WHAT THE EXERCISE ASKS
Please reproduce the section of the change order text from "The fact that thousands" up to and including "almost every case.", word for word.

Even if the needs of
the particular project were not subject to the vagaries of the site and
alterations in specifications needed by the owners or construction
requirements, the interaction of the above many entities would
invariably result in changes on most projects as they progress.
Even a simple “non
development” project has close to half a dozen entities involved, even
if owner financed, since the general, the building inspectors, material
men, the insurance companies, and the subcontractors, engineers and
architects/designers still are usually involved.
With this complex
system of construction, it is often a wonder that any project ever
finishes on time or even close to what the original plans postulated!
The fact that thousands of projects are completed each month in
California speaks well for the professionalism of the various people in
construction and the fact that the system, while complex, clearly does
manage to accomplish completion in almost every case.
But one invariable
result of the complexities is the need to often and sometimes constantly
alter various aspects of the project. Whether it is adding extra work,
altering existing specifications, altering time lines and critical
paths, or the numerous other changes arising in a project, anyone who
has been in construction for any length of time is aware that projects
often have to be adjusted based on changes in requirements or unpleasant
surprises.
And it is equally
inevitable that confusion not only about what is a change order versus
part of the original bid and how/if to pay for the change order will be
a matter of dispute and, often, litigation.
Many construction
contracts, especially the AIA and other types of “standard” contracts
have long and complex provisions regarding change orders and what
criteria will apply to make them enforceable. Nevertheless, despite
these provisions, perhaps often because of them, change orders remain
matters of dispute.
The reason is that
despite provisions in the contract, the Courts have quite often have
utilized a criteria of “equity” or “fairness” in
determining whether they will apply the rigorous criteria imposed upon
enforceable change orders in contracts and arbitrators are, if anything,
even more loathe to enforce what they consider harsh provisions
eliminating the right for fair payment for changes in labor to be
performed or material to be installed on a contract.
Mechanics liens and
stop notice
rights are “equitable” remedies that grant judges and
arbitrators great leeway in determining whether provisions in a contract
are to be strictly construed. The reader should review the many articles
on change orders on the
Retainer Pages
of this website for the numerous instances of change orders prohibited
by the strict wording of the contract-but allowed by the trier of fact
nevertheless.
And the result is
that judges and arbitrators are constantly called upon to decide many of
the disputes with owners, developers and general contractors or
subcontractors locked in argument over whether a particular alteration
in the project requires an alteration in compensation. (Note that even
speeding up a project can create a claim for additional compensation due
to the need for overtime compensation for workers and the effects of
Impact and Acceleration
on the cost
of the developer or sub.)
This article shall
briefly suggest various simple ways that the professional or owner on a
construction project can better prepare for the likely emergence of
change orders on a project and minimize the disruption and the
likelihood of litigation. Or, as one of our clients put it, “I’d sure
like to finish a project without you lawyers telling me how much I’m
going to get paid. Have any suggestions?”
We do and that is
the scope of this article.

SUPPLIED MATERIAL
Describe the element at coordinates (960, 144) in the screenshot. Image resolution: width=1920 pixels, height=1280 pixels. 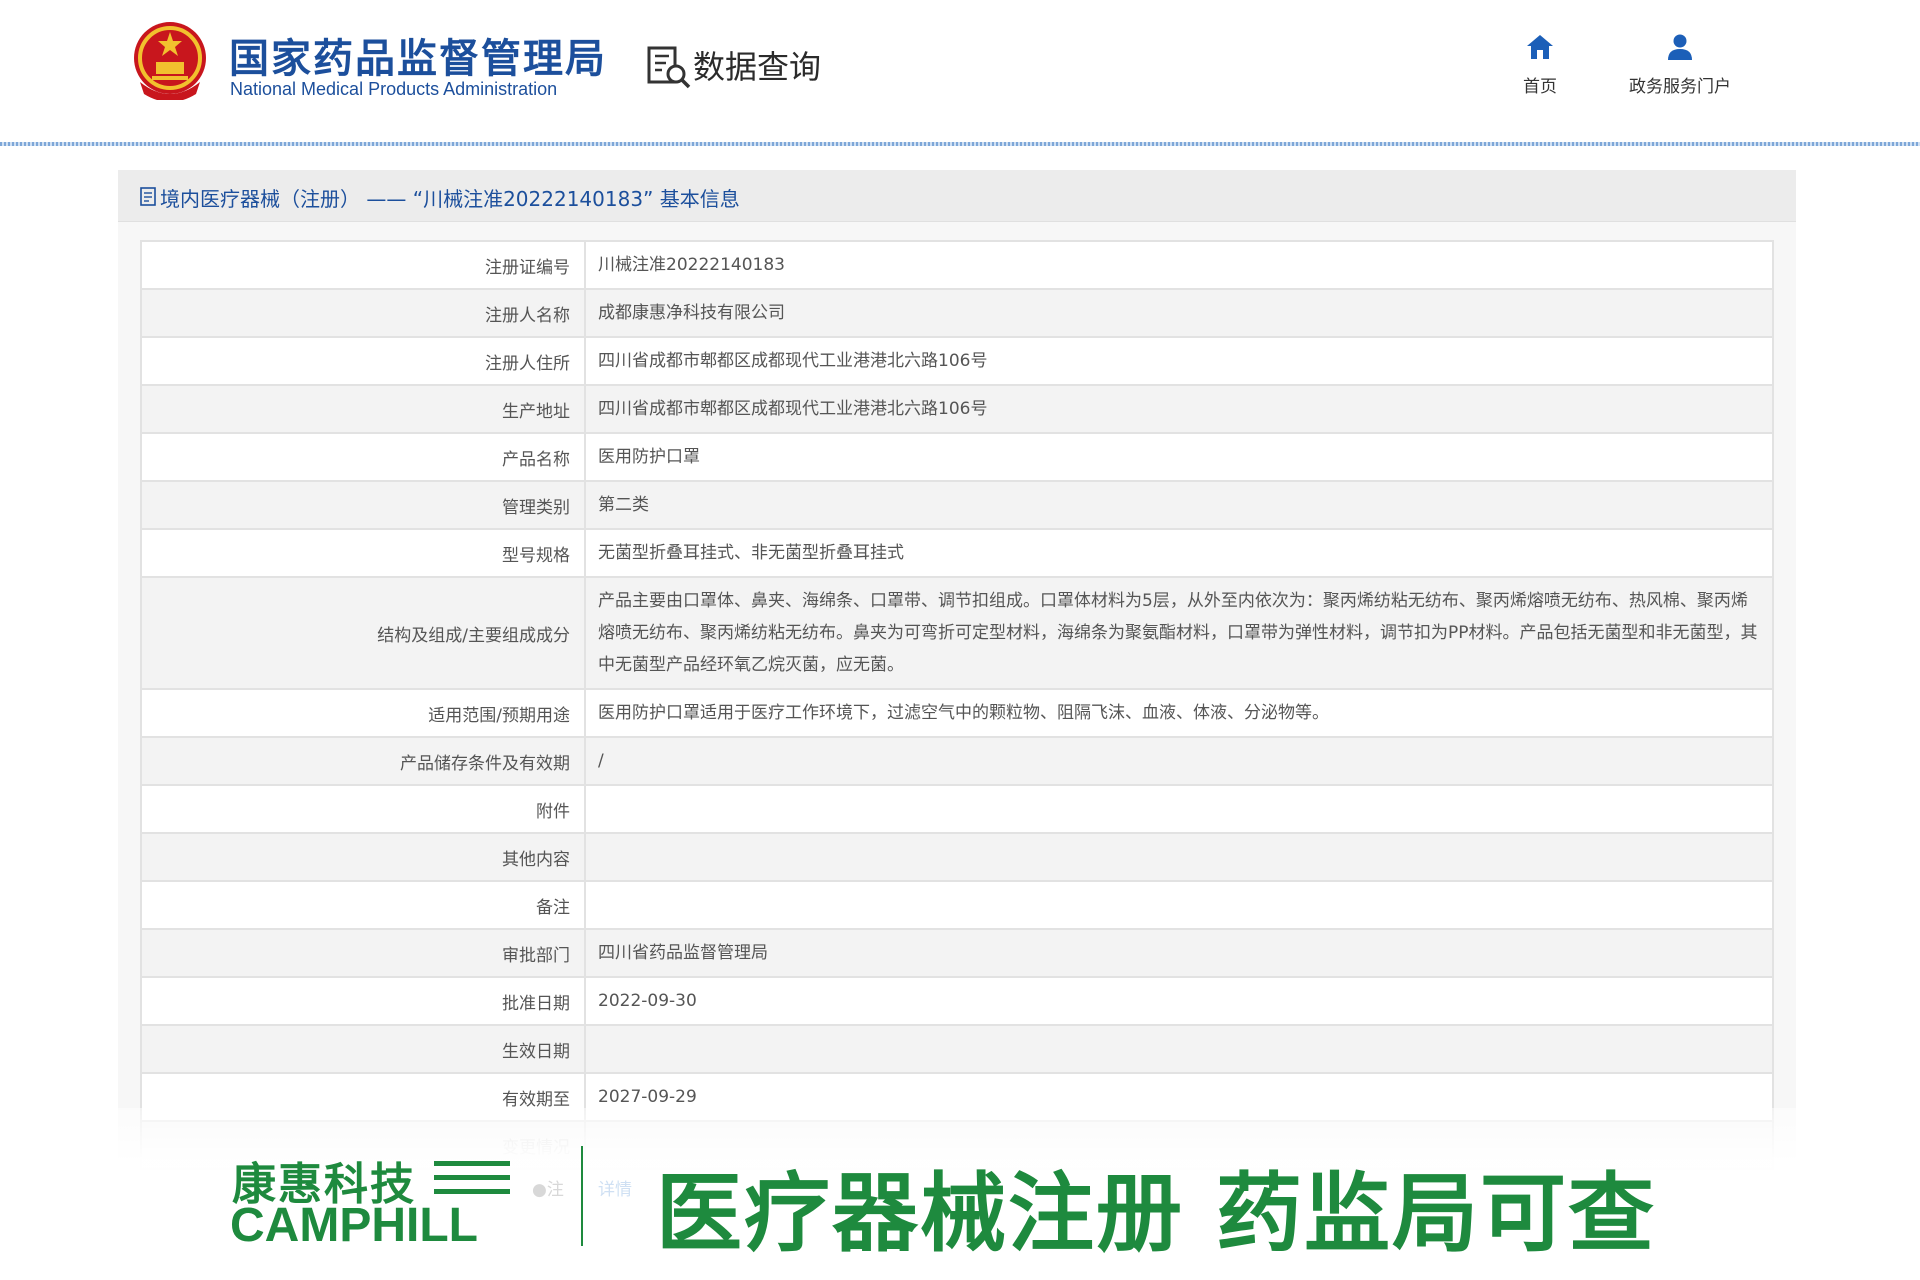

RESULT OF THIS TASK
The fact that thousands of projects are completed each month in
California speaks well for the professionalism of the various people in
construction and the fact that the system, while complex, clearly does
manage to accomplish completion in almost every case.